Objective – In the part of the material that opens with the line containing "Task: Click the" and closes with the line containing "Action: click(x=955, y=341)", swap "Premium" for "Standard" and write those lines out again with nothing else changed, leaving the pictures out.

(Records from a data source)
** Start **
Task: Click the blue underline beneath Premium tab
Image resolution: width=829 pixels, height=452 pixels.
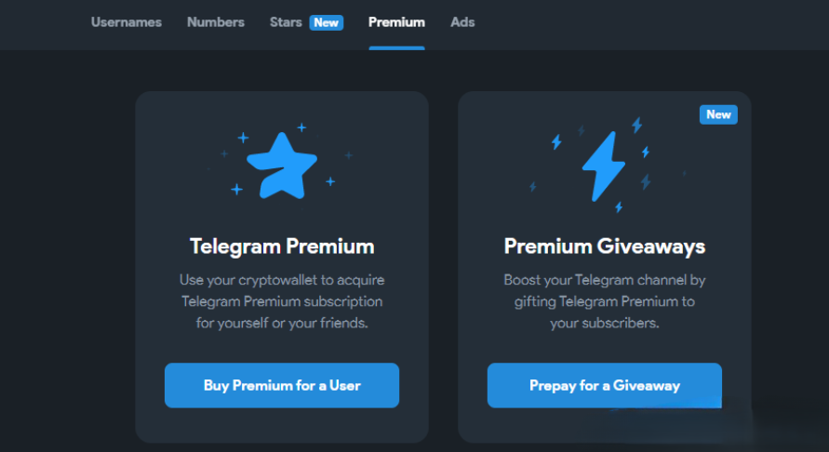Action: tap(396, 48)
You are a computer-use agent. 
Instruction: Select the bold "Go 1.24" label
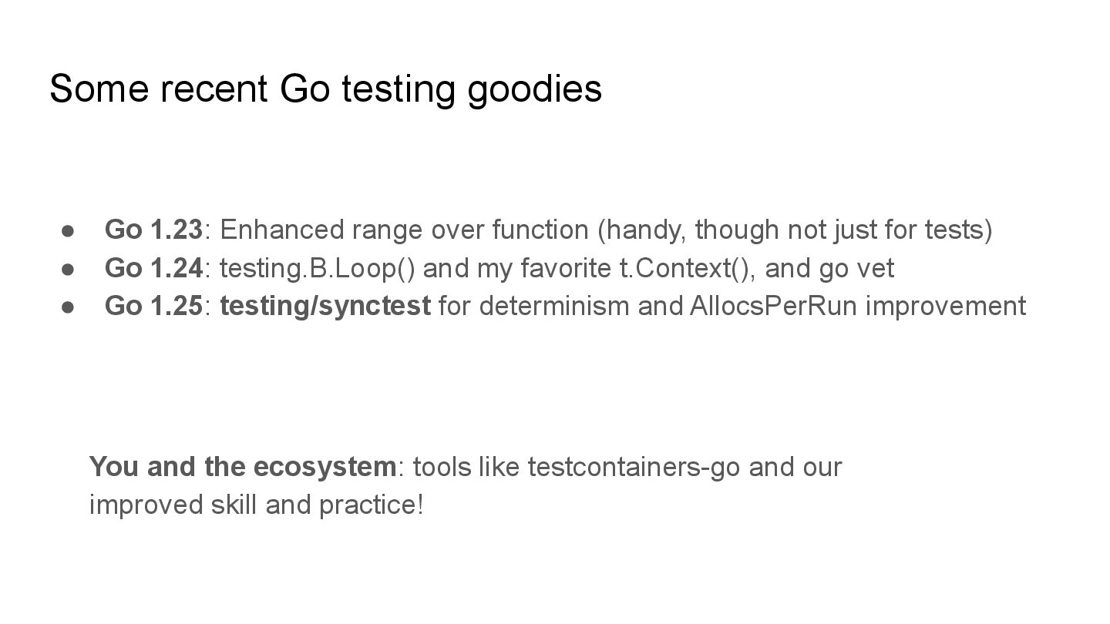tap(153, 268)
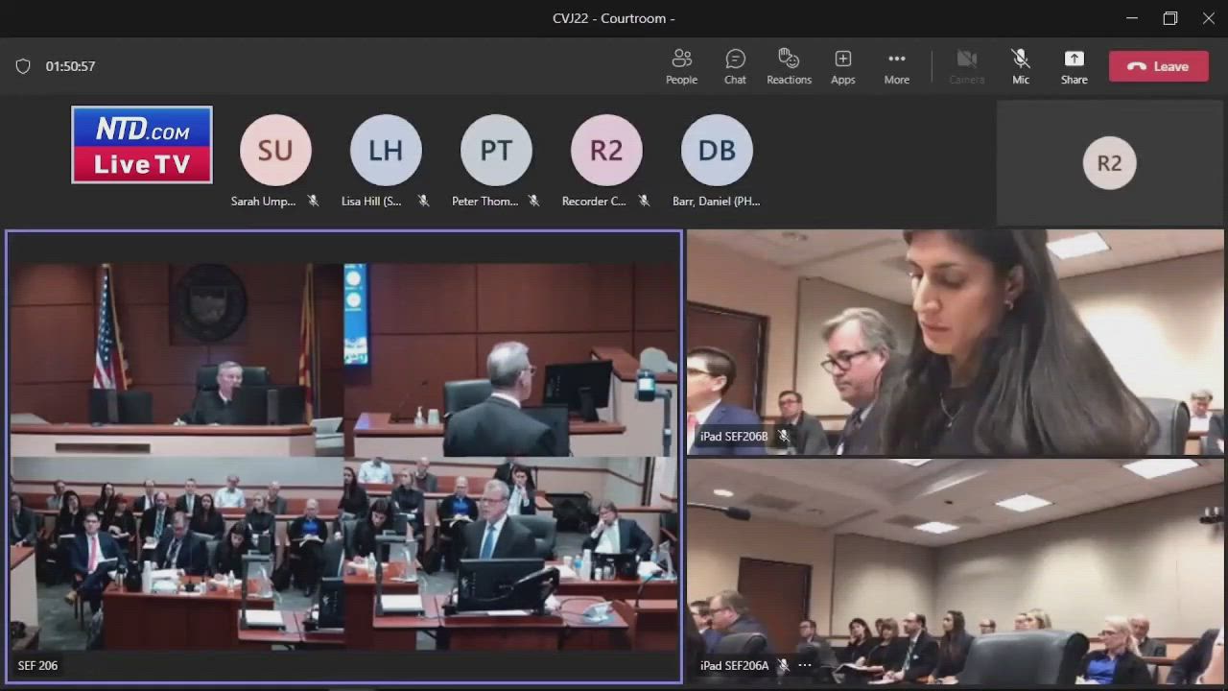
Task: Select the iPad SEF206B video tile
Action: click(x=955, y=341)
** End **
** Start **
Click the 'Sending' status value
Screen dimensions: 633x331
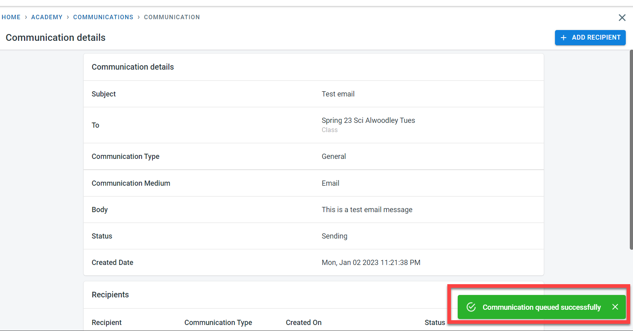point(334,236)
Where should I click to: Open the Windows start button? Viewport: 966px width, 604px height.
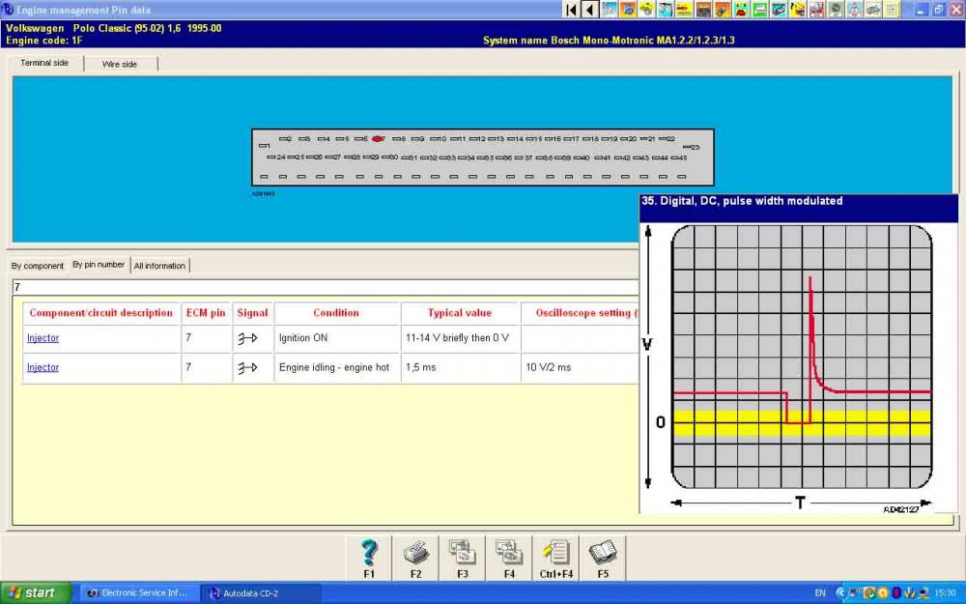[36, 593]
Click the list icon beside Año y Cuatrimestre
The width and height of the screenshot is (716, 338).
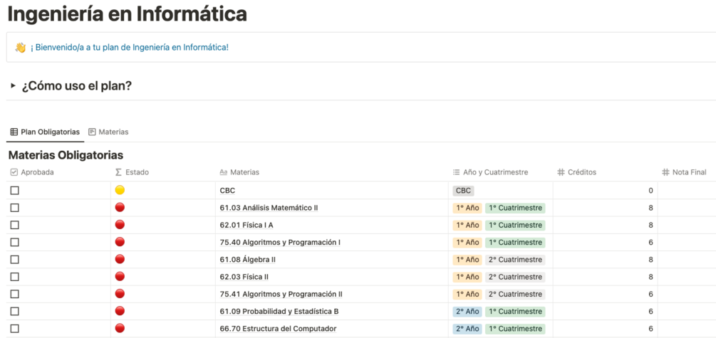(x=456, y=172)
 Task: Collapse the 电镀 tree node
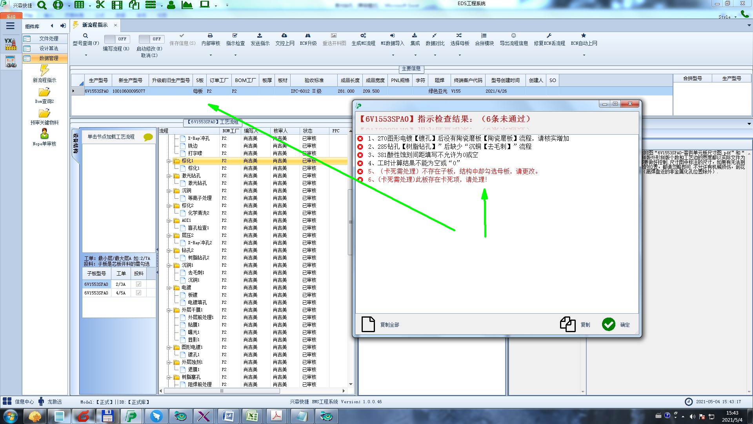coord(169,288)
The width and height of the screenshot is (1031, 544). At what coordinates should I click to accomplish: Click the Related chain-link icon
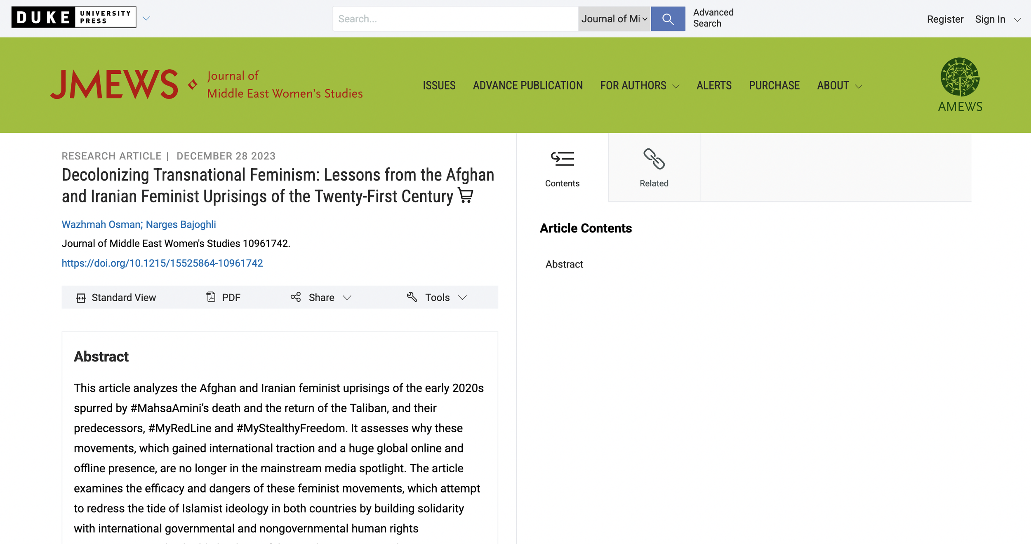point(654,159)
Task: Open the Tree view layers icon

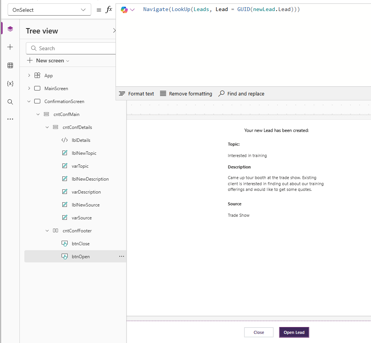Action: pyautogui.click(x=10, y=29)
** End **
Response to the exercise –
Task: Click the blue underline beneath Standard tab
Image resolution: width=829 pixels, height=452 pixels.
Action: tap(396, 48)
You are a computer-use agent. 
Instruction: Select the bold "Go 1.24" label
tap(153, 268)
Task: Select the iPad SEF206B video tile
Action: click(x=955, y=341)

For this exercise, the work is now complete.